→ What the task asks: Word for word, restate the lines from the one containing "Instruction: Open the COM4 port dropdown" through the last line of the material, and include no pictures.

→ Data excerpts:
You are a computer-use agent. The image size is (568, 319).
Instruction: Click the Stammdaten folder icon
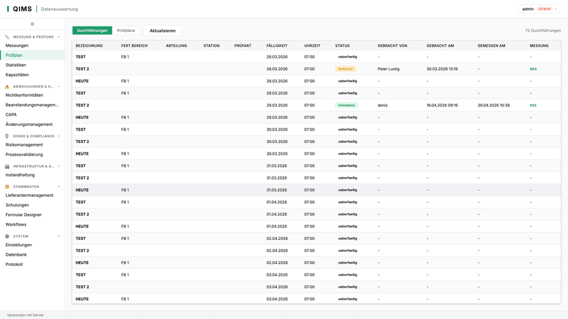(7, 187)
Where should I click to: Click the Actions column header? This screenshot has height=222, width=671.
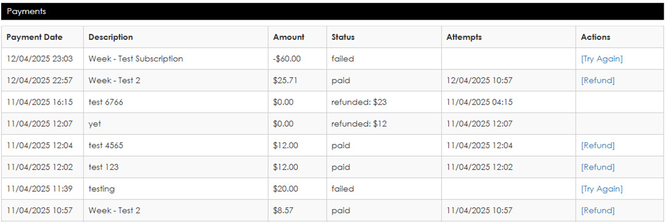(x=595, y=38)
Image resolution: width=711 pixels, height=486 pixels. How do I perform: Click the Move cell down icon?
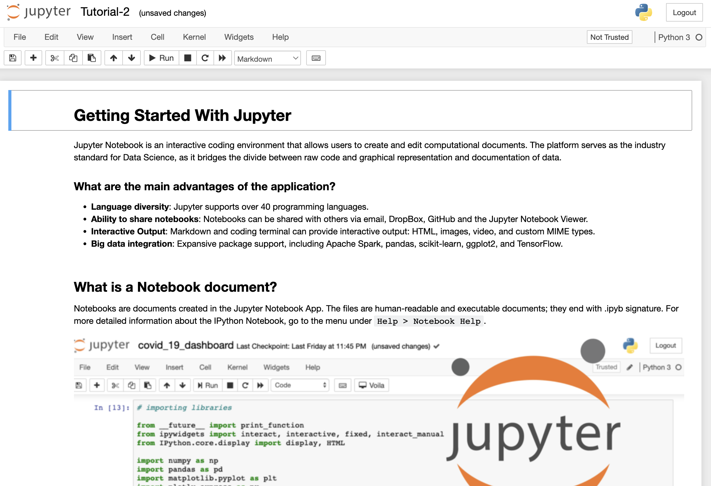(131, 58)
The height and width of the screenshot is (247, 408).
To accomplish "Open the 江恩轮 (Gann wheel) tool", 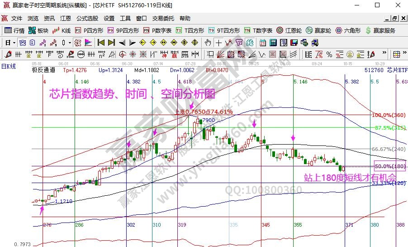I will tap(289, 30).
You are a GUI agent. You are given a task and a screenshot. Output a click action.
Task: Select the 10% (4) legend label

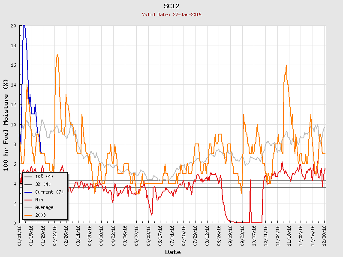tap(44, 176)

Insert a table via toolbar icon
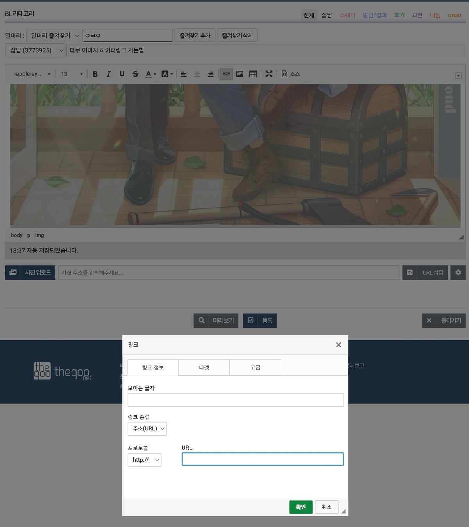click(253, 74)
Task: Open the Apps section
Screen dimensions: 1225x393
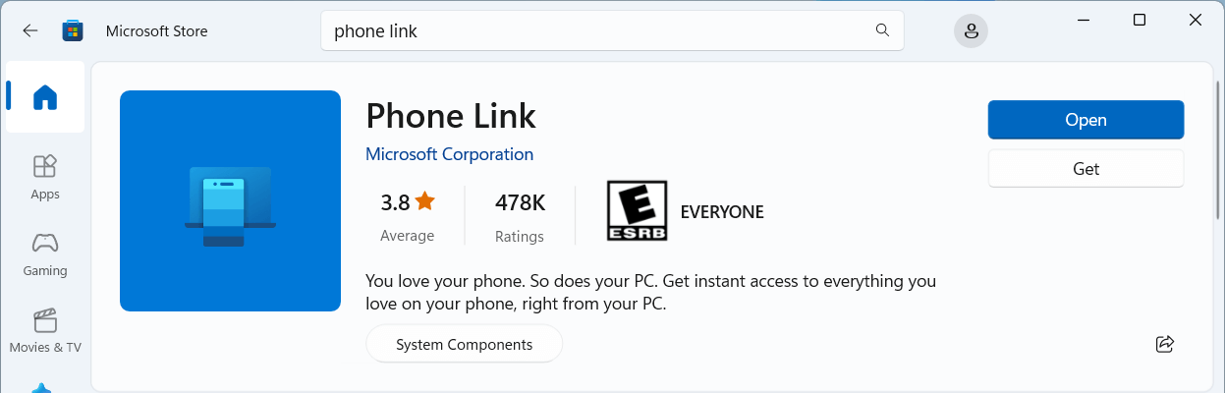Action: click(45, 177)
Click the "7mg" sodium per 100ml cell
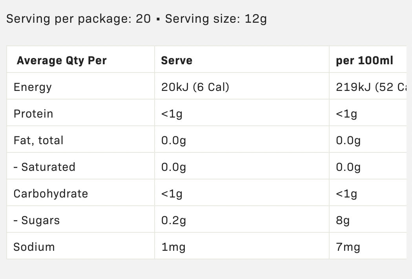Viewport: 412px width, 279px height. 348,247
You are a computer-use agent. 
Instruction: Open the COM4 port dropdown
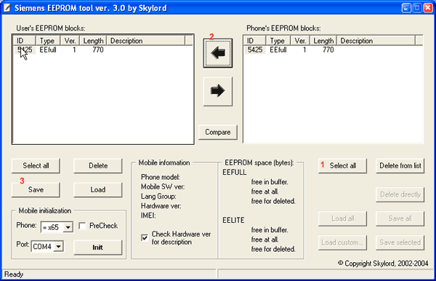pos(58,247)
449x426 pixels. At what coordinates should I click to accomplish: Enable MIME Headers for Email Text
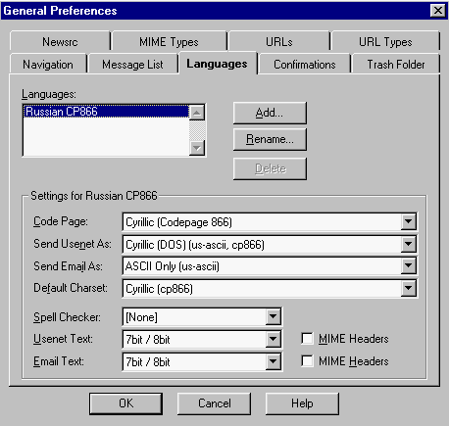coord(307,361)

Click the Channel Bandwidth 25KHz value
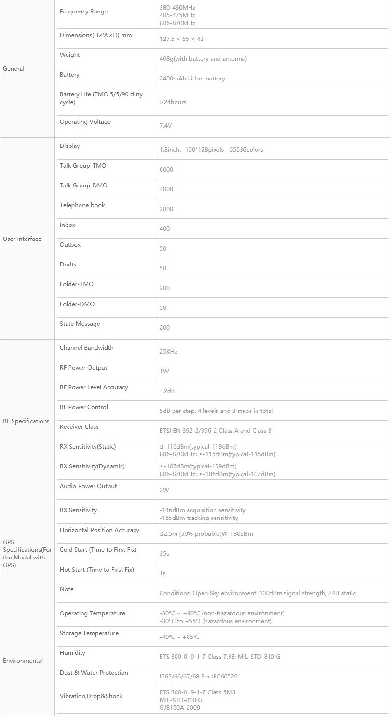coord(168,352)
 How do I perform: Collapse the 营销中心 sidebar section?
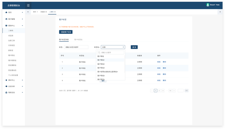pyautogui.click(x=22, y=25)
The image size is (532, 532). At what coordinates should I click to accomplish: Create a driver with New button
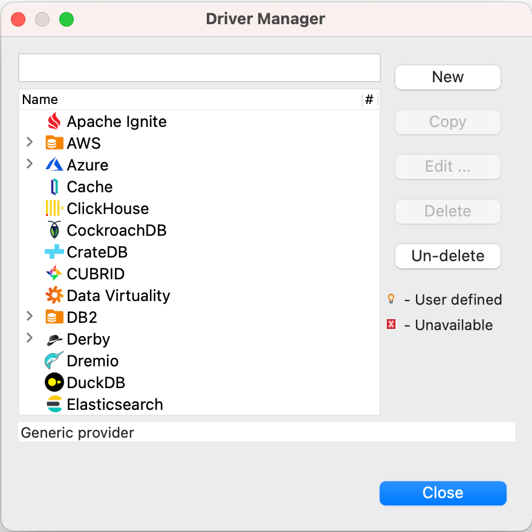point(447,77)
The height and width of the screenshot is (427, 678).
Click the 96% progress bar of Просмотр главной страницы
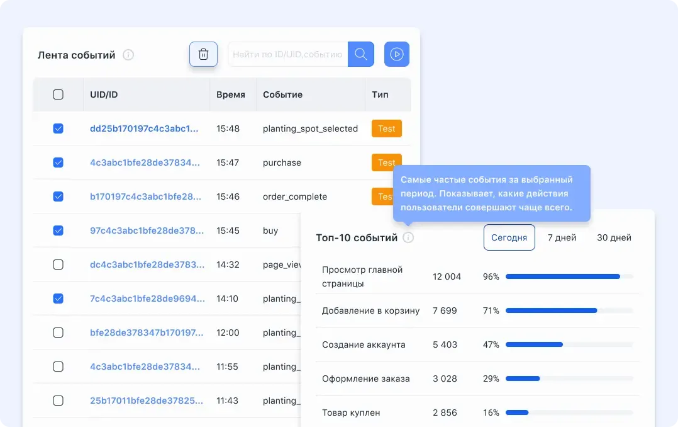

→ Result:
Instruction: Open the COM4 port dropdown
pos(58,247)
449x426 pixels. At what coordinates should I click to accomplish: Enable MIME Headers for Email Text
coord(307,361)

Click the Channel Bandwidth 25KHz value
coord(168,352)
 How do I perform: Collapse the 营销中心 sidebar section?
pyautogui.click(x=22, y=25)
The image size is (532, 532). At what coordinates should I click to accomplish: Create a driver with New button
point(447,77)
The height and width of the screenshot is (427, 678).
Click the 96% progress bar of Просмотр главной страницы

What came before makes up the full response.